The pandemic has made providing health care in conflict situations even more expensive and dangerous than usual, whilst humanitarian organisations will struggle to maintain, much less expand operations as the pandemic blocks staff and supplies. Most of these blockages are imposed by States, which necessitates an uncomfortable collaboration with these States to overcome. In conflict areas this needs to be explained to the non-state armed groups. The urgency of the needs may be an opportunity to open channels with armed groups that have previously been difficult to access, with others it may be an additional barrier. Whether Covid-19 is a challenge or an opportunity, will depend, as always, on each context.
First and foremost, to maintain life- saving medical care, mostly unrelated to Covid-19.

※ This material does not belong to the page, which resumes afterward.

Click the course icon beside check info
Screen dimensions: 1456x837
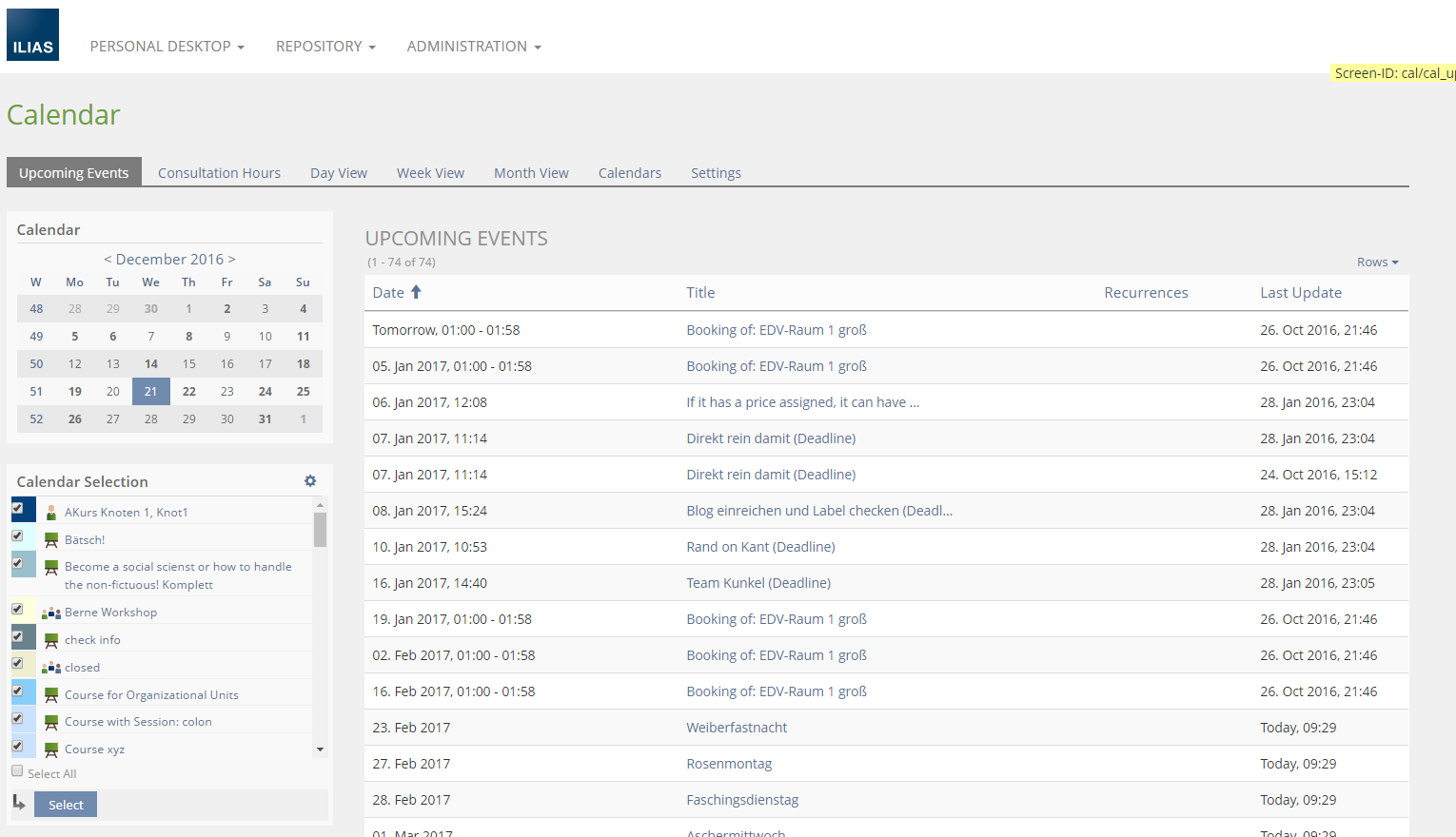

With all these constraints, choices need to be made and priorities set. An unfortunate temptation would be to use the limited resources available only in places that are easy to reach, where larger populations can be helped and where the largest number of lives can be saved. Conflict zones are not such places. However, humanitarians are supposed to look after the most vulnerable, those that fall through the cracks of the “greater good”. That includes migrants, the homeless and the elderly in Europe and North America, people living with HIV/AIDS and tuberculosis in Africa, and people living in conflict everywhere. First and foremost, to maintain life-saving medical care, mostly unrelated to Covid-19, and where possible, respond to the pandemic as well.